Après la pyramide de Khéops, c'est au tour du temple funéraire de Pétamenopé, prêtre-lecteur richissime et intellectuel proche des rois d’Égypte, d'être ausculté par les physiciens. Ici, pas de muographie1, mais des méthodes de géophysique développées à l'Institut de physique du globe de Strasbourg (IPGS)2. « L'analyse du magnétisme terrestre nous permet de dresser une cartographie du sous-sol avec une résolution de quelques centimètres », indique Marc Munschy, géophysicien. Lors de sa première mission en octobre 2017, l'équipe a sillonné le site avec des capteurs pour établir une cartographie magnétique de la zone, sorte d'échographie du sous-sol.
Vallée nécropole
Datant du VIIe siècle avant notre ère, le tombeau de Pétamenopé est la plus grande tombe privée jamais creusée en Égypte. Entre la Vallée des rois et Louxor, la vallée d'Hatchepsout est une nécropole, un formidable gisement archéologique. Et ce qui intéresse l'archéologue Frédéric Colin, porteur du projet, est d'en reconstituer l'histoire en prenant le tombeau comme terrain d'étude. Outre ses 22 salles souterraines, il comprend une zone enfouie sous les déblais de milliers d'années. Enfouie, donc préservée, souligne l'égyptologue, car tout autour, la stratigraphie – succession des couches géologiques – a été détruite par les fouilles successives.
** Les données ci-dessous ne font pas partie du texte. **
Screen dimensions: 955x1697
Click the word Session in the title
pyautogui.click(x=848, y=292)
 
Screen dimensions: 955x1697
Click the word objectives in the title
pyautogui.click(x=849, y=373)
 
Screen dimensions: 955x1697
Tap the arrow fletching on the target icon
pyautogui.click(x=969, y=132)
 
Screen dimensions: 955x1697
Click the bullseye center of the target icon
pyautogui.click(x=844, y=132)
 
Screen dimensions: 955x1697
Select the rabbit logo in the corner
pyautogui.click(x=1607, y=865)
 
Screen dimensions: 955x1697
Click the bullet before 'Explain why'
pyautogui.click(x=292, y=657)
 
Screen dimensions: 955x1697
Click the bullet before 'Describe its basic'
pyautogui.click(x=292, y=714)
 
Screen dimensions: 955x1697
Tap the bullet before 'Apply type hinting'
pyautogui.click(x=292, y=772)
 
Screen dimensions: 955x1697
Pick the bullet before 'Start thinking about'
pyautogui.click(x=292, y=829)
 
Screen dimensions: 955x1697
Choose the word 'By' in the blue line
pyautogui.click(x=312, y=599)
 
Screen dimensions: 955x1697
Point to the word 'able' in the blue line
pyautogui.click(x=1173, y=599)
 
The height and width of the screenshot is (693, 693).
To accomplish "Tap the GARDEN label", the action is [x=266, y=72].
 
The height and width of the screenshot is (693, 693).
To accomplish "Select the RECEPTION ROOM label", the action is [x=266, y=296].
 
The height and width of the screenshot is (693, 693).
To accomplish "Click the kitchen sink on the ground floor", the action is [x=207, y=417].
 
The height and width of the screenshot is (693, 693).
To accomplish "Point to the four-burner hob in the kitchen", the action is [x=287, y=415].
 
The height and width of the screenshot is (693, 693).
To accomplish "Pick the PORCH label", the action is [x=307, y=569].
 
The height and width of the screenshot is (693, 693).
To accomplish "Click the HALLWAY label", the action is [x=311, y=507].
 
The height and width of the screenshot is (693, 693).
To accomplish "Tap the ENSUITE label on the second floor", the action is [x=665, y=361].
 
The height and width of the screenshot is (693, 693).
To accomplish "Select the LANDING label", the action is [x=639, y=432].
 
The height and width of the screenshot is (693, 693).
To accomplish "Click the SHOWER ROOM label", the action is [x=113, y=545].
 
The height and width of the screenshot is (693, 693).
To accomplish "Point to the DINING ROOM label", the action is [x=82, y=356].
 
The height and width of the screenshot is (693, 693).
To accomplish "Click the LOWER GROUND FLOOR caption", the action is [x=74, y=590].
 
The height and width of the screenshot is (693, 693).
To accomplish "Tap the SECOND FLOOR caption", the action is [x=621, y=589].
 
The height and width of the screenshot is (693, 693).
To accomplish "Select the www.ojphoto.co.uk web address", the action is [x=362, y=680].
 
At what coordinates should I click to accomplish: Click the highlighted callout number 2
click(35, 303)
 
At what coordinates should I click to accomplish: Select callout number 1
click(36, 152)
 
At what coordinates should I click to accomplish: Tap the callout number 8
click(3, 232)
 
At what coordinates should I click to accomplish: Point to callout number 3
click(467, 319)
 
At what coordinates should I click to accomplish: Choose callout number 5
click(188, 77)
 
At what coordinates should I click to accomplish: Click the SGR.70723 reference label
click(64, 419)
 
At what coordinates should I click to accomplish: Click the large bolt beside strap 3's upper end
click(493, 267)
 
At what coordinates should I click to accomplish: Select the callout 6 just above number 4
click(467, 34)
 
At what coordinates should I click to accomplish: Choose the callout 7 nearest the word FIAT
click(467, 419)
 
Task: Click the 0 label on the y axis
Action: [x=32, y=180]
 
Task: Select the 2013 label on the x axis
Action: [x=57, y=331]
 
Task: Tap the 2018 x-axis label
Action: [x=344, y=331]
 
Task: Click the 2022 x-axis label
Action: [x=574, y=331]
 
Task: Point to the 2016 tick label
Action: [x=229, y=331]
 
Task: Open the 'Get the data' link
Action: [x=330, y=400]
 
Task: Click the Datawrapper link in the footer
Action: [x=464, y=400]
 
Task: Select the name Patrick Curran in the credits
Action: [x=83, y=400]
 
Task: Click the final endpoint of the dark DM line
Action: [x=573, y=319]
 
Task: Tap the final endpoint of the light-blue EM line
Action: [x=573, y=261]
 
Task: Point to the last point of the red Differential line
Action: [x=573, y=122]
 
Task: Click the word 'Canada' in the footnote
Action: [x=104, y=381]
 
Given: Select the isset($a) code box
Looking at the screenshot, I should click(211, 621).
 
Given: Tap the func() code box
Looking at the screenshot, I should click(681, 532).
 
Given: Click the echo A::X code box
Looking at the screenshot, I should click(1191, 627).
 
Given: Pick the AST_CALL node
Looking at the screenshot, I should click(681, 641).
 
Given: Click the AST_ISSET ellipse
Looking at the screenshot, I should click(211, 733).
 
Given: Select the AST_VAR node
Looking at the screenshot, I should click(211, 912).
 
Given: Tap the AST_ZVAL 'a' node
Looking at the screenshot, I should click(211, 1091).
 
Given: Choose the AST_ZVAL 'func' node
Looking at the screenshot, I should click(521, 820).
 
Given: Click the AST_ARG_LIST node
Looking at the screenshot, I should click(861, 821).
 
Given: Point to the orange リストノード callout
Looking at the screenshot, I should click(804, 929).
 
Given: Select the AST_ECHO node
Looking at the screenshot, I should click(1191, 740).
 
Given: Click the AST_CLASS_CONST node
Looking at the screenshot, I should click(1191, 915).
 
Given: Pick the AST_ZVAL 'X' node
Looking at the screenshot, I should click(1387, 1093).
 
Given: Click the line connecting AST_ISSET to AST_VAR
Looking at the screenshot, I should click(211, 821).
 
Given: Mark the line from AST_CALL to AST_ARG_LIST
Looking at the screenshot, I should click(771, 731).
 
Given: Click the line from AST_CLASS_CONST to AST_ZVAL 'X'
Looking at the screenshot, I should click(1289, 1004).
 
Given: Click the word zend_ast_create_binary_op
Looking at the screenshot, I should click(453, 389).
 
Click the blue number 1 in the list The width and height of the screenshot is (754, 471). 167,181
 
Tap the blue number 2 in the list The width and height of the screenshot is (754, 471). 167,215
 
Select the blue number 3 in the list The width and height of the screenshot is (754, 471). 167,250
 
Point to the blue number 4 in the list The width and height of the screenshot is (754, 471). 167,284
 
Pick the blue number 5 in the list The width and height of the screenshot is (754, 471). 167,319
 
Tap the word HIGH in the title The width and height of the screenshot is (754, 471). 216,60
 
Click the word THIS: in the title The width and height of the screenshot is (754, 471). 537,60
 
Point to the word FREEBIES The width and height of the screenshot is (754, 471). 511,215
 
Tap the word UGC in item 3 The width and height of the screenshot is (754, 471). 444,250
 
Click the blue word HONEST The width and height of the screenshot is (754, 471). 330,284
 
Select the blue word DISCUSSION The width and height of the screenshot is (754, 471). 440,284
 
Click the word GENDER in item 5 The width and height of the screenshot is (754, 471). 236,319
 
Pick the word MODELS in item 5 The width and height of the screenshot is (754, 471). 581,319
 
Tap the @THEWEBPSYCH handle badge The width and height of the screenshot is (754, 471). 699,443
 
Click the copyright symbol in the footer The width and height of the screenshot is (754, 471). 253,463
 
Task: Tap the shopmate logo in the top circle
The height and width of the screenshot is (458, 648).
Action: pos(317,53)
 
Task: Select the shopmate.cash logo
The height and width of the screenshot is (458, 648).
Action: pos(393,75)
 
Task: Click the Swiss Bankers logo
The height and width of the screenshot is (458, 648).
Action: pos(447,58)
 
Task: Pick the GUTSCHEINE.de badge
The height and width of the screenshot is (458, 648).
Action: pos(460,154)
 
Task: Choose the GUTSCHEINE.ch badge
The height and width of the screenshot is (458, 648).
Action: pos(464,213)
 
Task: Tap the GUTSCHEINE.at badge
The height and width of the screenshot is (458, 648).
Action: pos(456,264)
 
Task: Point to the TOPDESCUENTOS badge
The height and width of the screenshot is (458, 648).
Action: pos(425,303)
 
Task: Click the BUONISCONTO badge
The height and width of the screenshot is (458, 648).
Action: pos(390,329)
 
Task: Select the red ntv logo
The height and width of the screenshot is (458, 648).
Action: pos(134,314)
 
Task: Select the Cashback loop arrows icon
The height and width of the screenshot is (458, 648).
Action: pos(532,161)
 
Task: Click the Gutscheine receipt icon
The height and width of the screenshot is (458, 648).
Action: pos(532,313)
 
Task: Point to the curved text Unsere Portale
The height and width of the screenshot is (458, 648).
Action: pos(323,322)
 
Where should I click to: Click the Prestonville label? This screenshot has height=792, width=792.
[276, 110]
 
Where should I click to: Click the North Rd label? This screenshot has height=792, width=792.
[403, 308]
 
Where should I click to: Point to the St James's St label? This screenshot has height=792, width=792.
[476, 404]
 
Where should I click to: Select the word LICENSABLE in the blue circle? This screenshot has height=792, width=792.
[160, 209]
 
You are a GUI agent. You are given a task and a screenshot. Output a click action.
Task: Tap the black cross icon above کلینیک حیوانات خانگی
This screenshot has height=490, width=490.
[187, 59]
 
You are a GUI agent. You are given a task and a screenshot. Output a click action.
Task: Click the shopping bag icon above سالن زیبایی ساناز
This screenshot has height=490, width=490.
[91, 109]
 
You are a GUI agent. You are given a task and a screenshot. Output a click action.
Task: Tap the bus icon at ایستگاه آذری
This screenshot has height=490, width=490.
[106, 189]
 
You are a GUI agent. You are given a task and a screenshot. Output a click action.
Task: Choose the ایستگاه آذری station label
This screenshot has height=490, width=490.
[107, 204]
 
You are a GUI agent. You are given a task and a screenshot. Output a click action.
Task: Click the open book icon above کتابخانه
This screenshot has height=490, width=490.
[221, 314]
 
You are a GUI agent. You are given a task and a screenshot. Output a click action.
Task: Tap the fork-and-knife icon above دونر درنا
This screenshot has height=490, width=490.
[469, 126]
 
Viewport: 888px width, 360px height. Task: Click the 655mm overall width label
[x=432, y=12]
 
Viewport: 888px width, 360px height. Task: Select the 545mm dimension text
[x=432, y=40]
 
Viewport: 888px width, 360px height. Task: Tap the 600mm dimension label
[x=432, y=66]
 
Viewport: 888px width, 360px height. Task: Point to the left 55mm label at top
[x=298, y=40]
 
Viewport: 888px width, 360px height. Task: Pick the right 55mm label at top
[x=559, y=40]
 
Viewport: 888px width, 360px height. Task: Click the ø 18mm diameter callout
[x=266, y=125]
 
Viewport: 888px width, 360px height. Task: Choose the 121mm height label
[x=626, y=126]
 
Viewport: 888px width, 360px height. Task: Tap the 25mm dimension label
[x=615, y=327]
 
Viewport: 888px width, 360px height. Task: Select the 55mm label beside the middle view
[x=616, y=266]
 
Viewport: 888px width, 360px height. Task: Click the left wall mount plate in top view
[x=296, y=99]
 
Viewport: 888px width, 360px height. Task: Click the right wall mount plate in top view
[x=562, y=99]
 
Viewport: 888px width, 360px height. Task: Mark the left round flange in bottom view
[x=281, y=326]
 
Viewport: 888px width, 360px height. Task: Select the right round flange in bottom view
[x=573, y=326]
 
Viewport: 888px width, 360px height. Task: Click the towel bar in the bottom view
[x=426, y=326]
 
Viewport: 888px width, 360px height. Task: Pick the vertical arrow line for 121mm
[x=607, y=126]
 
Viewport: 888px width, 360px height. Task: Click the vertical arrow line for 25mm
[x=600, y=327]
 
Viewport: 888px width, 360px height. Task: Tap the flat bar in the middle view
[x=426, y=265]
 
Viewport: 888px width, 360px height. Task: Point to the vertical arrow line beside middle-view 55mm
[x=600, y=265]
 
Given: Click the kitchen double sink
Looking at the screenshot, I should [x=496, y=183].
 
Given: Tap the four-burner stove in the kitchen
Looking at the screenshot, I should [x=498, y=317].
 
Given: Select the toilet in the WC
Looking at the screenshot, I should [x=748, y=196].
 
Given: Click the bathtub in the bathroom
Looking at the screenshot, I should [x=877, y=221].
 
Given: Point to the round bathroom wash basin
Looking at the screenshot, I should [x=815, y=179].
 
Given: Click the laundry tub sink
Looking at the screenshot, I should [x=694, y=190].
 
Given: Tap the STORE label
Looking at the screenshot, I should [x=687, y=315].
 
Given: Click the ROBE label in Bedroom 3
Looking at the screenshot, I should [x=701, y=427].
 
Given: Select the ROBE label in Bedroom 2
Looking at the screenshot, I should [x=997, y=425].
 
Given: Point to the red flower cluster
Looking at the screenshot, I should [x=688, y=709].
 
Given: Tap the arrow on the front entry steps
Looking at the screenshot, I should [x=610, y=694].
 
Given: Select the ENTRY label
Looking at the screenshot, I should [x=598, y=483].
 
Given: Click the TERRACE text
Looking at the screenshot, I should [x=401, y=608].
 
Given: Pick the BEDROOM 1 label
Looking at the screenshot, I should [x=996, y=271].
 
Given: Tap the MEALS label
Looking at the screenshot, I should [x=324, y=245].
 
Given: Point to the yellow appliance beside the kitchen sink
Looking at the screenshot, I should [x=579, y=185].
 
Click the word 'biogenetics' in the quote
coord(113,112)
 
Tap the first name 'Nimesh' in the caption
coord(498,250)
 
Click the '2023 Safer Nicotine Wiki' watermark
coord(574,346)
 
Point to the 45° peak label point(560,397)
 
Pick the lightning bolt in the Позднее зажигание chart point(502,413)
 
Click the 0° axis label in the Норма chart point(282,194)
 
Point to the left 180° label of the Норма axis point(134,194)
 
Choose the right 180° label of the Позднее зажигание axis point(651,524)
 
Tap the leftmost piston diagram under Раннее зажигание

Outre ses 22 salles souterraines, le tombeau comprend une zone enfouie sous les déblais de milliers d'années.
C'est là qu'interviennent les géophysiciens de l'École et observatoire des sciences de la Terre. Les anomalies magnétiques suggèrent la présence, sous ces déblais, de structures. Frédéric Colin y voit le mur d’enceinte et le pylône d'entrée du tombeau. Il en remarque aussi d’autres, orientées différemment. Il suspecte des vestiges liés à une allée processionnelle disparue, antérieure au tombeau, qui menait au temple d’Hatchepsout, reine d'Égypte.
Une modélisation 3D du site en fonction du temps
La géophysique donne ainsi des indications pour orienter les fouilles, lesquelles fourniront, une fois réalisées, les preuves terrain de ces anomalies. Celles-ci permettront aux physiciens de valider et perfectionner leurs méthodes.
Et ce n'est pas tout. Le pédologue Dominique Schwartz du Laboratoire image, ville, environnement (Live)3 et le sédimentologue Mathieu Schuster de l'IPGS les rejoindront pour étudier l'environnement, le climat et la végétation du lieu à cette époque. L'Institut français d'archéologie orientale au Caire mènera des études de datation. Les archéologues du laboratoire Archimède4 réaliseront les campagnes de stratigraphie et de photogrammétrie pour archiver et visualiser en 3D chaque étape de fouille. In fine, ils parviendront à une modélisation 3D du site en fonction du temps, d’où l’intitulé 4D du projet.
En croisant ces méthodes scientifiques et techniques, Frédéric Colin entend renouveler l'égyptologie, et espère que l'équipe devienne une référence en la matière.
1 Technologie qui permet de calculer les muons, soit des particules cosmiques qui remplissent les espaces vides, aussi appelées électrons lourds.